-- PROVIDED RECORDS follows --

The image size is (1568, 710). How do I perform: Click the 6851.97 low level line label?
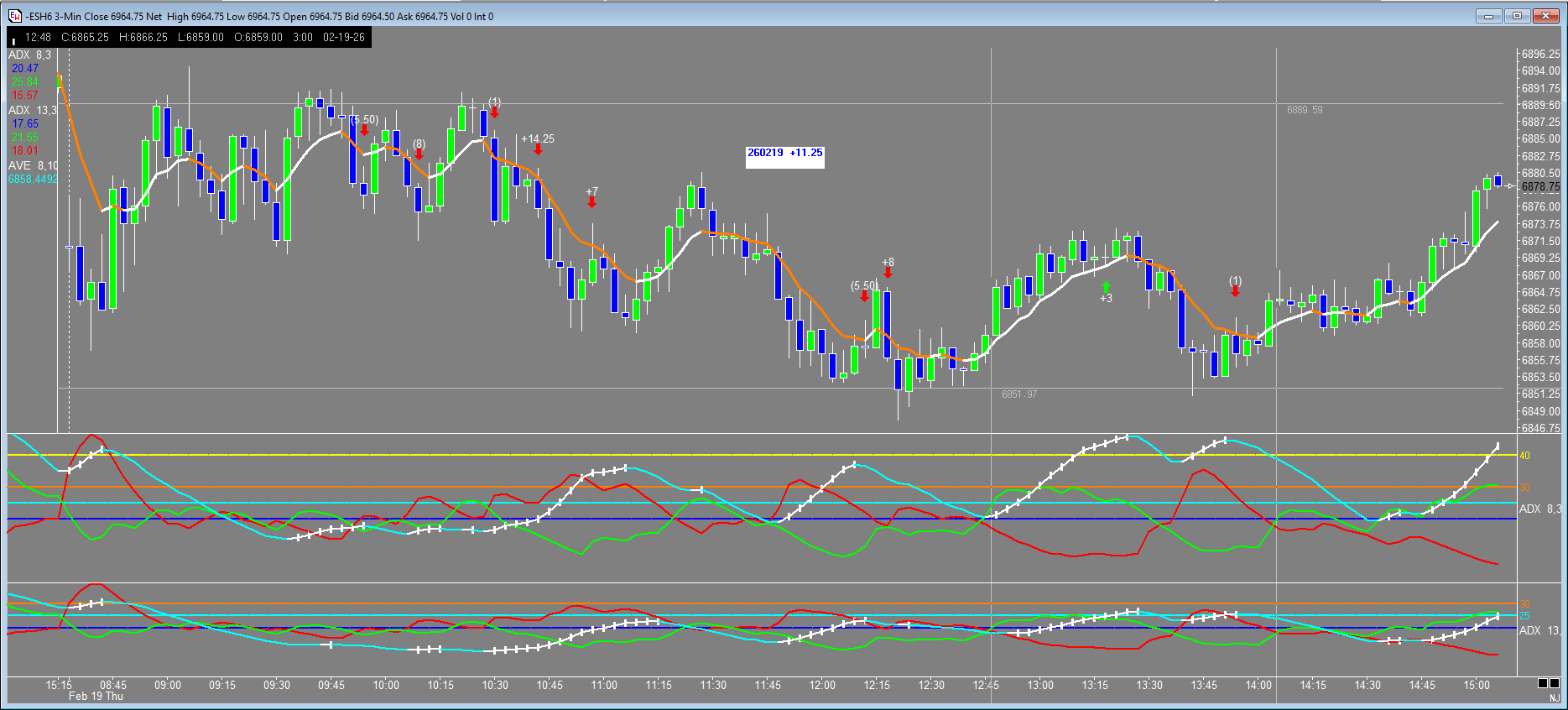(x=1018, y=394)
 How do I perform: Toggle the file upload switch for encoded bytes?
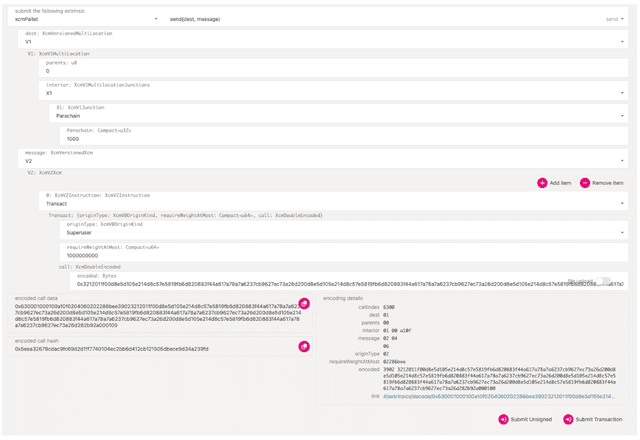pyautogui.click(x=604, y=282)
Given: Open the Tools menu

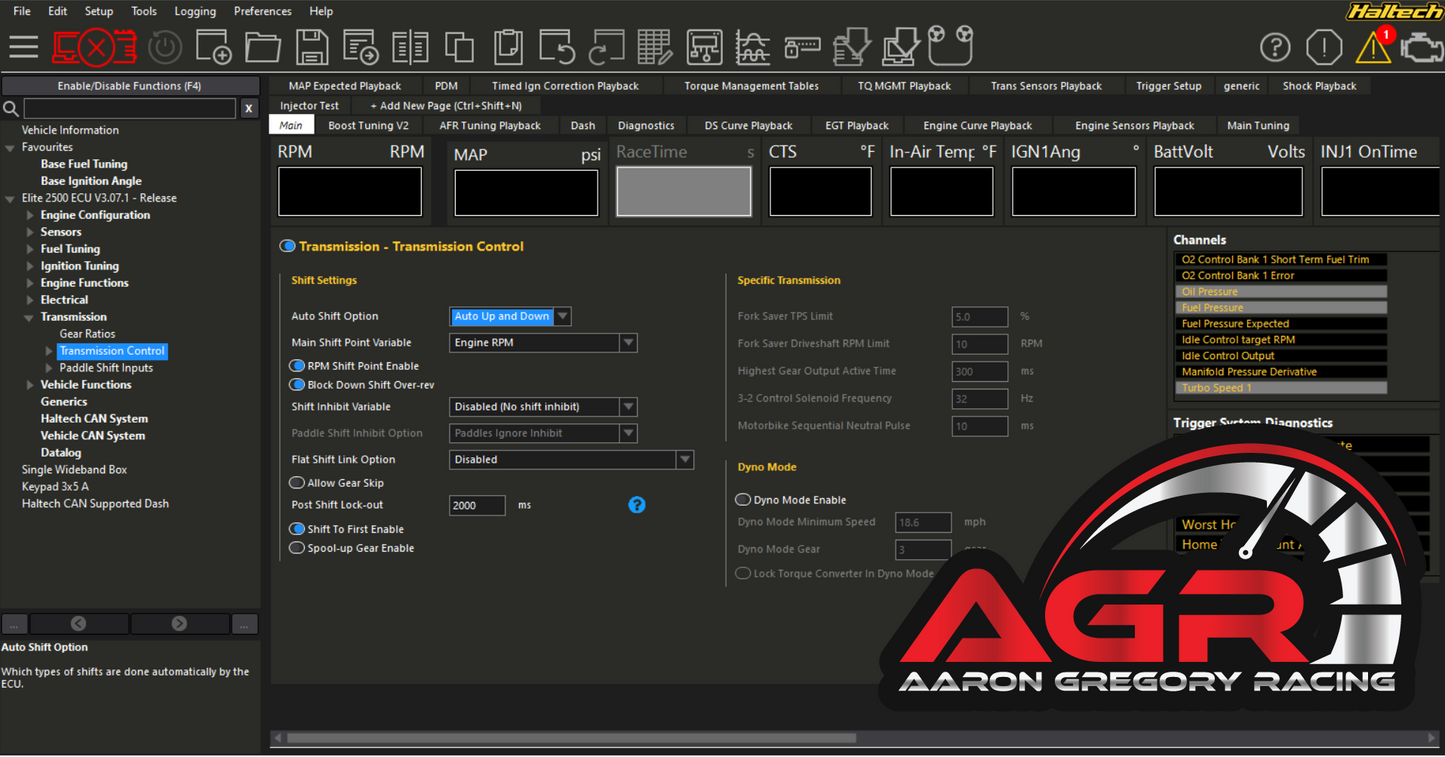Looking at the screenshot, I should tap(143, 11).
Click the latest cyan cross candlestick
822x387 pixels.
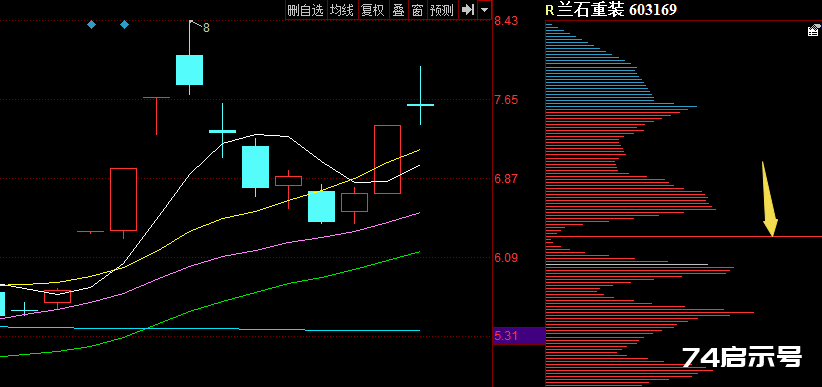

-- PROVIDED RECORDS concluded --

* ABOUT THIS TASK: Repeat exactly the lines from the one containing "How do I perform: Toggle" through the last line of the records above, both included, and leave out the pictures.

* RESPONSE FOR THIS EXERCISE:
 How do I perform: Toggle the file upload switch for encoded bytes?
pyautogui.click(x=604, y=282)
Given: Open the Tools menu

Looking at the screenshot, I should tap(143, 11).
Click the latest cyan cross candlestick
822x387 pixels.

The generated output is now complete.